Ntataise mainThe benefits of early childhood development include greater physical, social, emotional and cognitive development and can have a telling effect on the child’s development into adulthood. (Image: Ntataise)

Across the world people are waking up to the importance of making sure that the children in their care are equipped as best as possible, as soon as possible through early childhood development (ECD).

ECD can mean closing the gaps between different classes and working to fight inequality in the long run by levelling the playing field. It can ensure that no class has an advantage over the next as a result of their upbringing.

Ntataise, meaning “to lead a young child by the hand”, looks to use the benefits of ECD to foster a generation of children who are given the best possible start in life. Founded in 1980, the organisation was created with the aim of helping women living in underprivileged areas in Free State to establish their own ECD programmes.

Since inception, the organisation has spread its influence from Free State to all corners of the country. It has been dedicated to improving the development of young children for the better part of the past three-and-a-half decades.

Jane Evans, the founder and director of Ntataise, says the organisation is “one of the oldest and, I also like to think, one of the leading mental health organisations that works with communities in developing early childhood development for children who would otherwise not have access to this early intervention”.

According to a report compiled by Ntataise, the organisation has empowered thousands of women across the country who have used the skills and knowledge acquired to benefit some 500 000 children. They have also helped to improve the standard of the programmes on offer nationwide.

Ntataise Main 2ECD can mean closing the gaps between different classes and working to fight inequality in the long run by levelling the playing field.

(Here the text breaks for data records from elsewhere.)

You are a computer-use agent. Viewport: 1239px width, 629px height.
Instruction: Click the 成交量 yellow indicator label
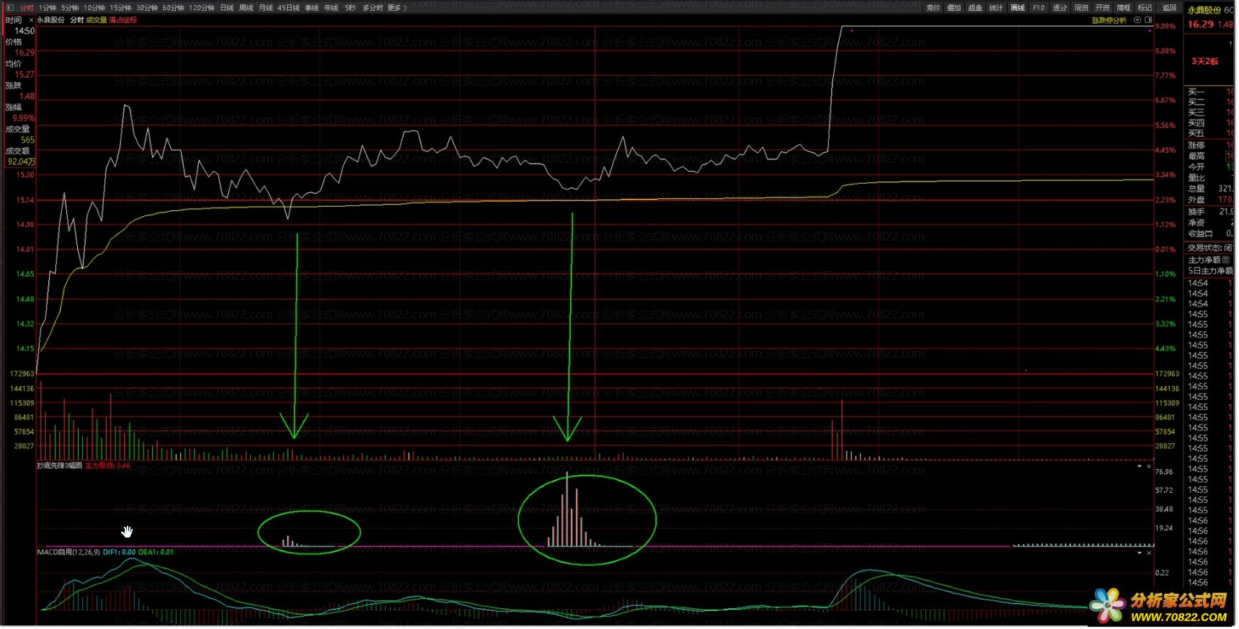[x=96, y=20]
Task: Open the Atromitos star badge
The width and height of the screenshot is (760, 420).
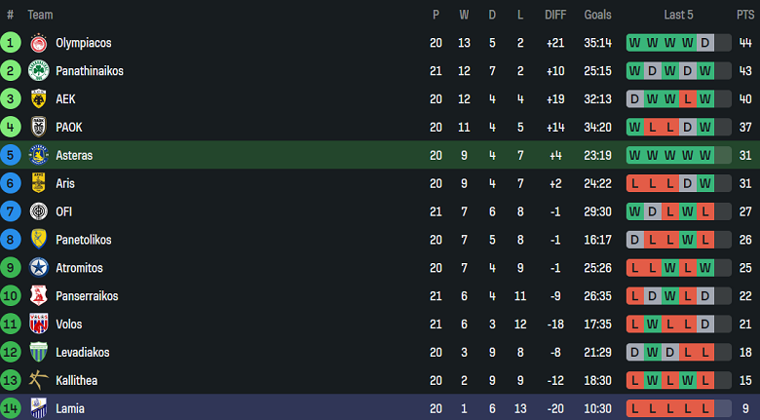Action: pos(39,268)
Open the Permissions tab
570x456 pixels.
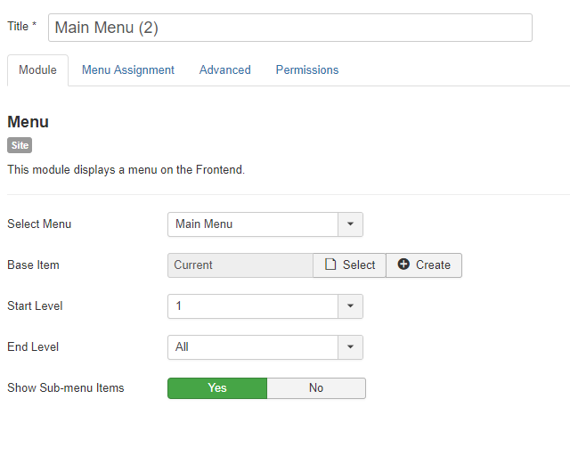tap(307, 69)
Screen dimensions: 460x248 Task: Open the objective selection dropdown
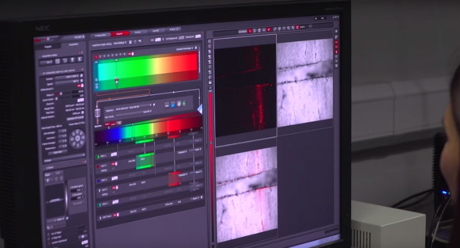click(134, 107)
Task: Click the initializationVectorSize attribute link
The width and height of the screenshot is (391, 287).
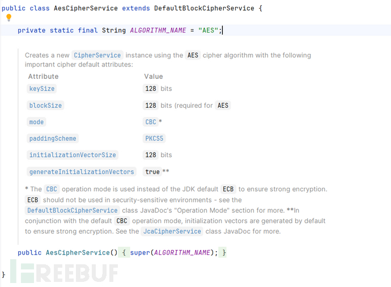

Chief among the organisation’s successes is its ever-growing network, which includes some of the country’s leading ECD training organisations. The network has been in the making for more than 20 years and continues to swell its numbers as more and more people become aware of what ECD can offer.

Today, the Ntataise network consists of 18 ECD programmes, spreading its influence to seven of South Africa’s nine provinces. Members of the network have access to:

  • Accredited training programmes;
  • Resources and learning materials;
  • Moderation and assessment systems;
  • Programme development; and,
  • Mentoring, support and capacity building programmes for facilitators of ECD programmes.

Angelina Mashio, the director of Siyathuthuka Nursery School Project, said the project had been “getting assistance from Ntataise since 2002”.

“We also got training and more development, especially as new directors of organisations and programmes that offer this training,” she said. “Ntataise tries its best to improve our working conditions by capacitating us and developing our trainers.”

The strength of the Ntataise programme lies in the fact that, through the network, it receives constant feedback from many sources. This allows it to continuously improve its programmes and ensure they are implemented properly and remain relevant.

Its reports indicate that, through its network, Ntataise reaches about 3 000 practitioners and more than 100 000 children countrywide each year.


Evans believes it is vital that the public, the government and ECD organisations such as Ntataise work together to ensure the poorer sectors of society aren’t left behind.

The sustainability of Ntataise’s programmes and its expansive network is dependent on the generosity of people who believe in the cause.